→ **DIRECTIVE**
Swap "icon" for "button" in the stretch of material from the line containing "Viewport: 1473px width, 812px" through the line containing "tap(155, 39)", and return only those lines with everything else left as it is.

→ **DATA RECORDS**
:::::
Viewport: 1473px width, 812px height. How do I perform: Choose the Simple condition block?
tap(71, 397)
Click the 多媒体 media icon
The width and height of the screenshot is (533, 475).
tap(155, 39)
:::::
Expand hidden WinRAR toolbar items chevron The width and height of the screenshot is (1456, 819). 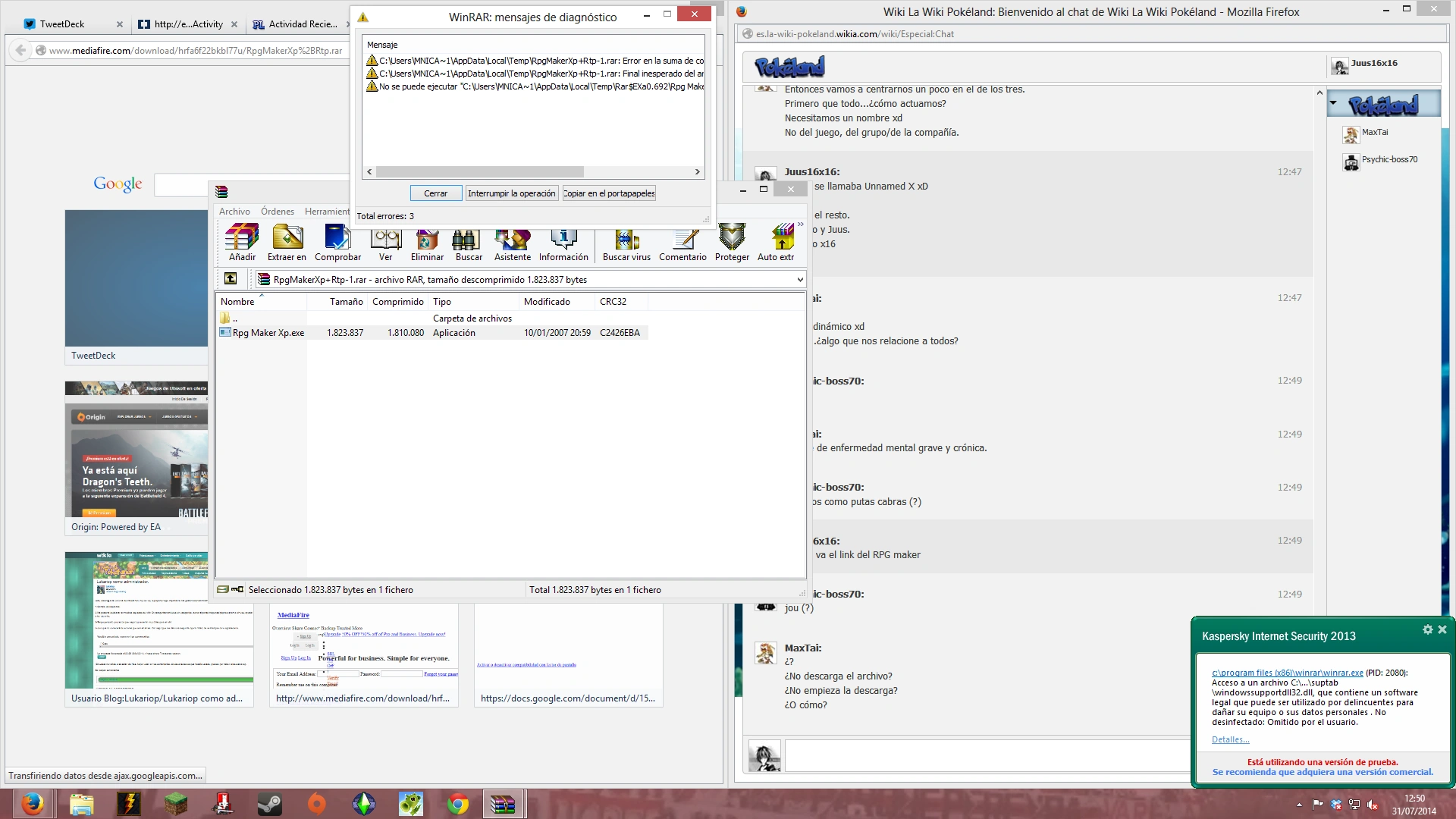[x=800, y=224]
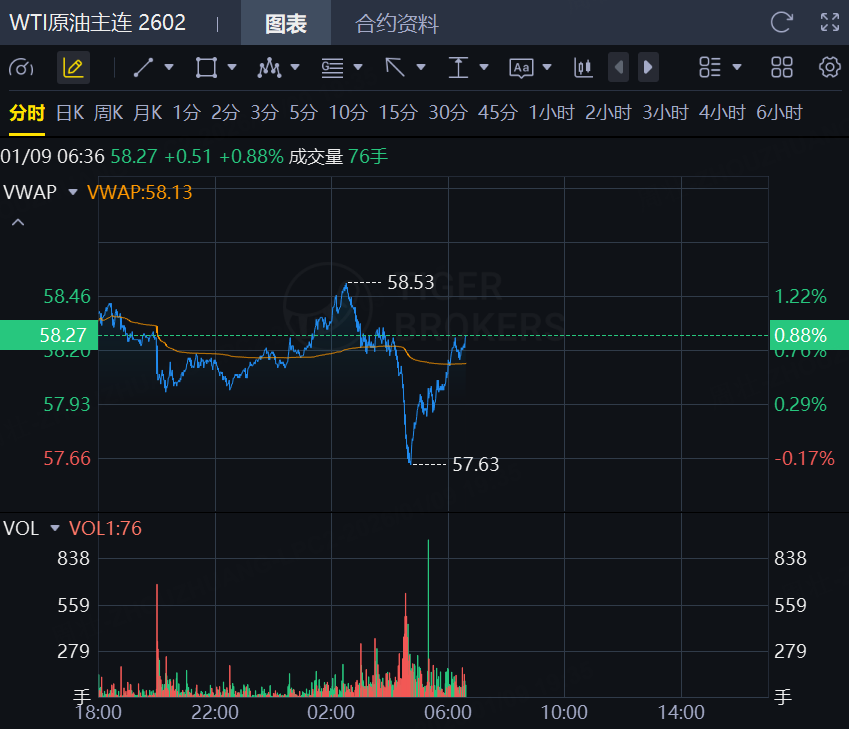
:::::
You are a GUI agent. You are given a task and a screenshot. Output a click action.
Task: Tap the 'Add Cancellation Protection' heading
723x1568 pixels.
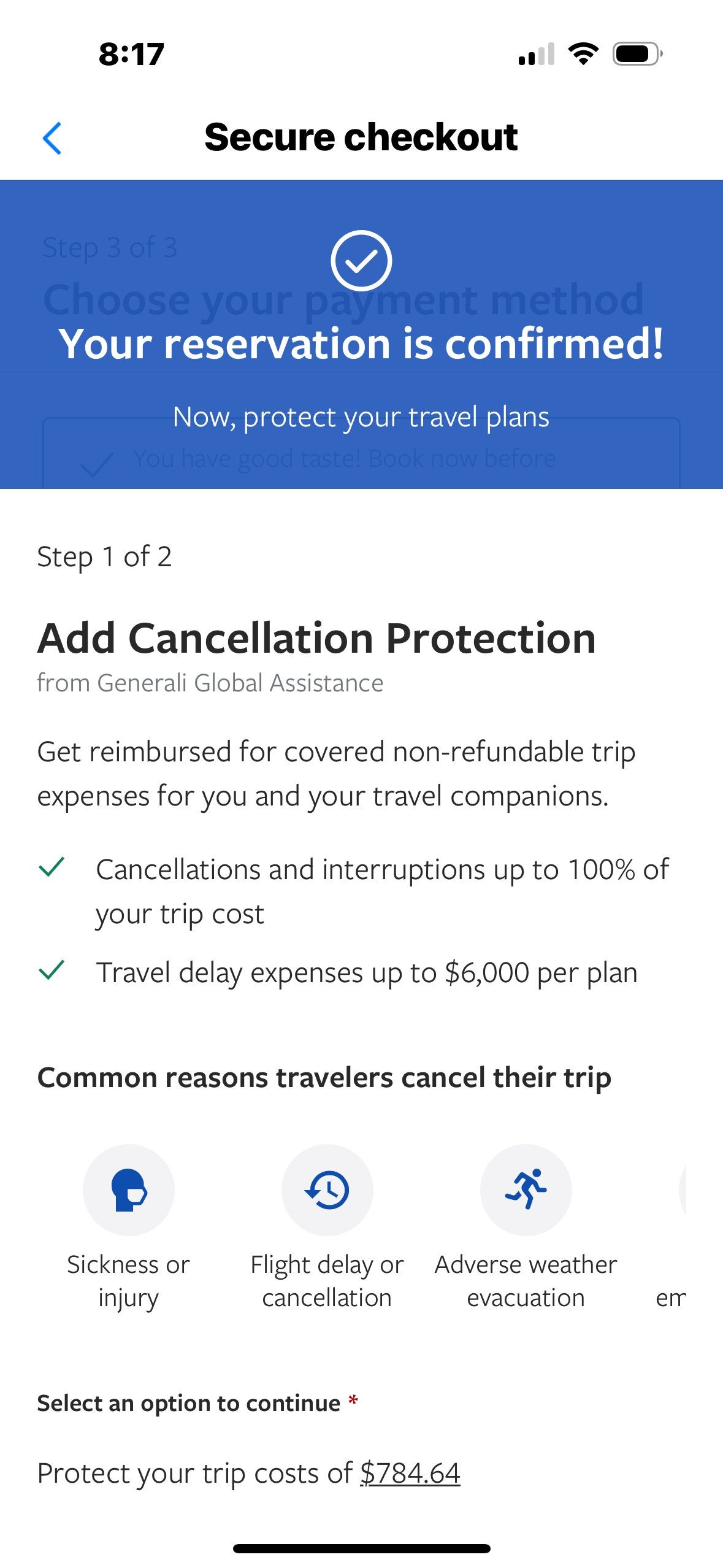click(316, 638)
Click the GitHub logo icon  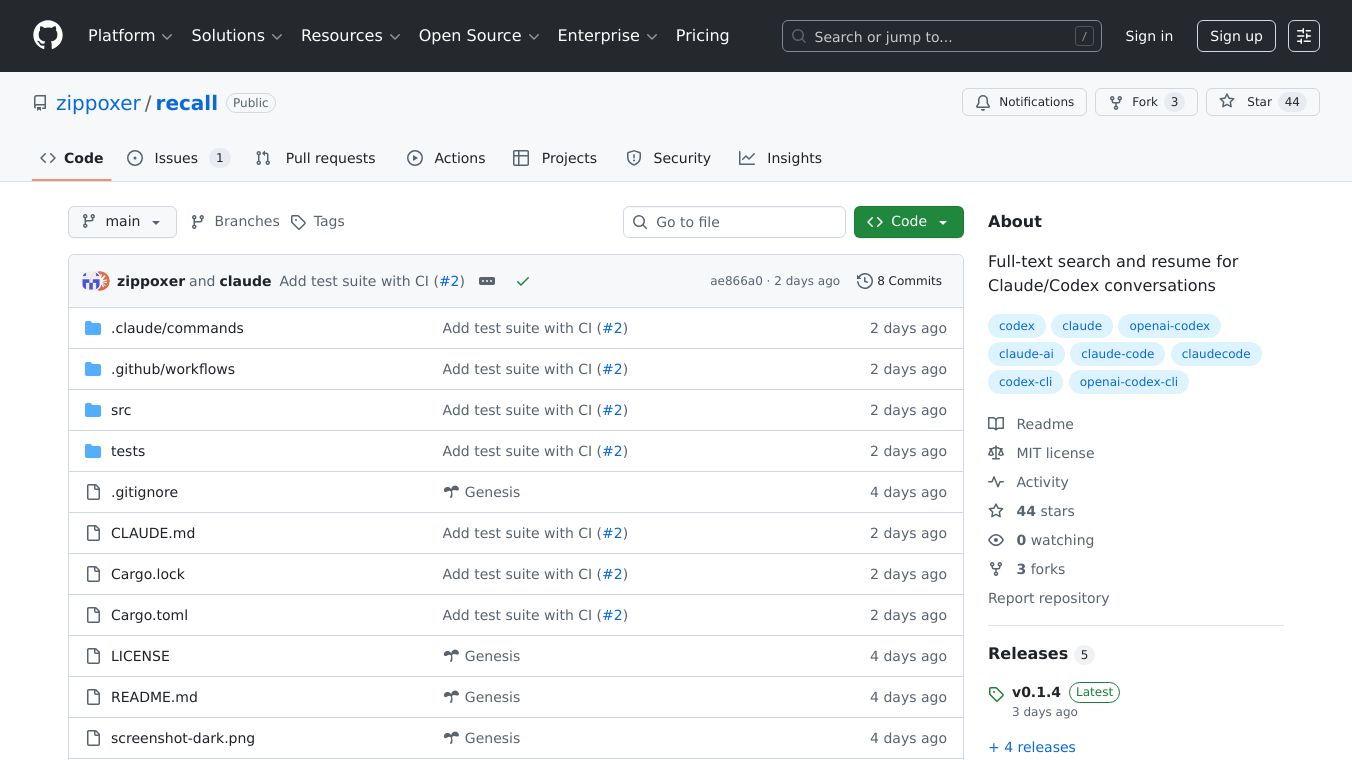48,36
:::::
→ **EXPECTED ANSWER**
Viewport: 1473px width, 812px height. How do I perform: Choose the Simple condition block?
tap(71, 397)
Click the 多媒体 media button
The width and height of the screenshot is (533, 475).
tap(155, 39)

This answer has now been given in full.